Work required: With nothing left out, repeat every entry exactly.

Given records:
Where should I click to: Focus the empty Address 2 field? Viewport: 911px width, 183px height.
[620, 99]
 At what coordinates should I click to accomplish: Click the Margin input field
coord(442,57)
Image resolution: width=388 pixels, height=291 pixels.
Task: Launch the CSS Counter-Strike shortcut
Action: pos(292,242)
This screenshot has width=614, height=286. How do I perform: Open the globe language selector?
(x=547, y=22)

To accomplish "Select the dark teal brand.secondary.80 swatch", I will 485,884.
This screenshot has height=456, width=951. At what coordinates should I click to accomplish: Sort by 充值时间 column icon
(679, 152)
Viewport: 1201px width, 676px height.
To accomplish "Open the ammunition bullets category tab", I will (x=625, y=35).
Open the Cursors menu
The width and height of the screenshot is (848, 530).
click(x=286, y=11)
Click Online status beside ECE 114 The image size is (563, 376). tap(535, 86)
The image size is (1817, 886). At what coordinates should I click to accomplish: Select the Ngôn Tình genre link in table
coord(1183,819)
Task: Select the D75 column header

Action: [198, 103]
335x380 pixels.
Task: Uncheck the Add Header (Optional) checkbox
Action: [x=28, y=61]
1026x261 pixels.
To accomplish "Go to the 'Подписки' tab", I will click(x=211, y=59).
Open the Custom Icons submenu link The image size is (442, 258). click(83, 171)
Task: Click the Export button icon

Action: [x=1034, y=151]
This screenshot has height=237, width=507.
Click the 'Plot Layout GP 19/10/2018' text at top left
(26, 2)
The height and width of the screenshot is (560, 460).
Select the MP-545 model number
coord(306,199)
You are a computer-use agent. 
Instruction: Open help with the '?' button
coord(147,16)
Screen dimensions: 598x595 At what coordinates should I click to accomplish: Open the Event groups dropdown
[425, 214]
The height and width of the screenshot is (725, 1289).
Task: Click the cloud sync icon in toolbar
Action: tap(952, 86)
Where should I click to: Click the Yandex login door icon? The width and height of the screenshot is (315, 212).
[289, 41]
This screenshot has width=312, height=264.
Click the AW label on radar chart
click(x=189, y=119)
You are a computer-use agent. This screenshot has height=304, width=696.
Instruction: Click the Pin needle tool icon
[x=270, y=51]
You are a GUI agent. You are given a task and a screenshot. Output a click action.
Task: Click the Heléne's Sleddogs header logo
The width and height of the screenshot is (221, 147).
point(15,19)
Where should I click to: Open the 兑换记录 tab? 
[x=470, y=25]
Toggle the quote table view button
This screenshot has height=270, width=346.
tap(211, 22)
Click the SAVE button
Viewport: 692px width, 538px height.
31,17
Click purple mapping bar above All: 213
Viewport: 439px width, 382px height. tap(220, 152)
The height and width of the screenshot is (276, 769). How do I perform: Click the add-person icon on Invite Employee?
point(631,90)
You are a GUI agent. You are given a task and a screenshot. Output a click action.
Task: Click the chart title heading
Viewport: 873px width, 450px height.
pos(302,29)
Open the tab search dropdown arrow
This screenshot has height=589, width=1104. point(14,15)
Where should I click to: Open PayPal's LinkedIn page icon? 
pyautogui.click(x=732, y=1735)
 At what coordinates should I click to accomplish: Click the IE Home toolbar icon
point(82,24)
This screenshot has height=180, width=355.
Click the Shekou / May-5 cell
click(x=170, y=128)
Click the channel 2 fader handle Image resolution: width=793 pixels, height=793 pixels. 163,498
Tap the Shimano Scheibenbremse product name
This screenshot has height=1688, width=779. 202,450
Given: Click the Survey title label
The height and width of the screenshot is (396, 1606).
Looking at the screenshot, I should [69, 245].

Result of this exercise:
Where should I click to: Focus the empty Address 2 field? Viewport: 911px width, 183px height.
[620, 99]
 At what coordinates should I click to accomplish: Click the Margin input field
coord(442,57)
Image resolution: width=388 pixels, height=291 pixels.
Task: Launch the CSS Counter-Strike shortcut
Action: pos(292,242)
This screenshot has width=614, height=286. How do I perform: Open the globe language selector?
(x=547, y=22)

To accomplish "Select the dark teal brand.secondary.80 swatch", I will 485,884.
This screenshot has height=456, width=951. At what coordinates should I click to accomplish: Sort by 充值时间 column icon
(679, 152)
Viewport: 1201px width, 676px height.
To accomplish "Open the ammunition bullets category tab", I will (x=625, y=35).
Open the Cursors menu
The width and height of the screenshot is (848, 530).
click(x=286, y=11)
Click Online status beside ECE 114 The image size is (563, 376). tap(535, 86)
The image size is (1817, 886). At what coordinates should I click to accomplish: Select the Ngôn Tình genre link in table
coord(1183,819)
Task: Select the D75 column header

Action: [198, 103]
335x380 pixels.
Task: Uncheck the Add Header (Optional) checkbox
Action: [x=28, y=61]
1026x261 pixels.
To accomplish "Go to the 'Подписки' tab", I will click(x=211, y=59).
Open the Custom Icons submenu link The image size is (442, 258). click(83, 171)
Task: Click the Export button icon

Action: [x=1034, y=151]
This screenshot has height=237, width=507.
Click the 'Plot Layout GP 19/10/2018' text at top left
(26, 2)
The height and width of the screenshot is (560, 460).
Select the MP-545 model number
coord(306,199)
You are a computer-use agent. 
Instruction: Open help with the '?' button
coord(147,16)
Screen dimensions: 598x595 At what coordinates should I click to accomplish: Open the Event groups dropdown
[425, 214]
The height and width of the screenshot is (725, 1289).
Task: Click the cloud sync icon in toolbar
Action: tap(952, 86)
Where should I click to: Click the Yandex login door icon? The width and height of the screenshot is (315, 212).
[289, 41]
This screenshot has width=312, height=264.
Click the AW label on radar chart
click(x=189, y=119)
You are a computer-use agent. This screenshot has height=304, width=696.
Instruction: Click the Pin needle tool icon
[x=270, y=51]
You are a GUI agent. You are given a task and a screenshot. Output a click action.
Task: Click the Heléne's Sleddogs header logo
The width and height of the screenshot is (221, 147).
point(15,19)
Where should I click to: Open the 兑换记录 tab? 
[x=470, y=25]
Toggle the quote table view button
This screenshot has height=270, width=346.
tap(211, 22)
Click the SAVE button
Viewport: 692px width, 538px height.
31,17
Click purple mapping bar above All: 213
Viewport: 439px width, 382px height. tap(220, 152)
The height and width of the screenshot is (276, 769). How do I perform: Click the add-person icon on Invite Employee?
point(631,90)
You are a GUI agent. You are given a task and a screenshot. Output a click action.
Task: Click the chart title heading
Viewport: 873px width, 450px height.
pos(302,29)
Open the tab search dropdown arrow
This screenshot has height=589, width=1104. point(14,15)
Where should I click to: Open PayPal's LinkedIn page icon? 
pyautogui.click(x=732, y=1735)
 At what coordinates should I click to accomplish: Click the IE Home toolbar icon
point(82,24)
This screenshot has height=180, width=355.
Click the Shekou / May-5 cell
click(x=170, y=128)
Click the channel 2 fader handle Image resolution: width=793 pixels, height=793 pixels. 163,498
Tap the Shimano Scheibenbremse product name
This screenshot has height=1688, width=779. 202,450
Given: Click the Survey title label
The height and width of the screenshot is (396, 1606).
Looking at the screenshot, I should [69, 245].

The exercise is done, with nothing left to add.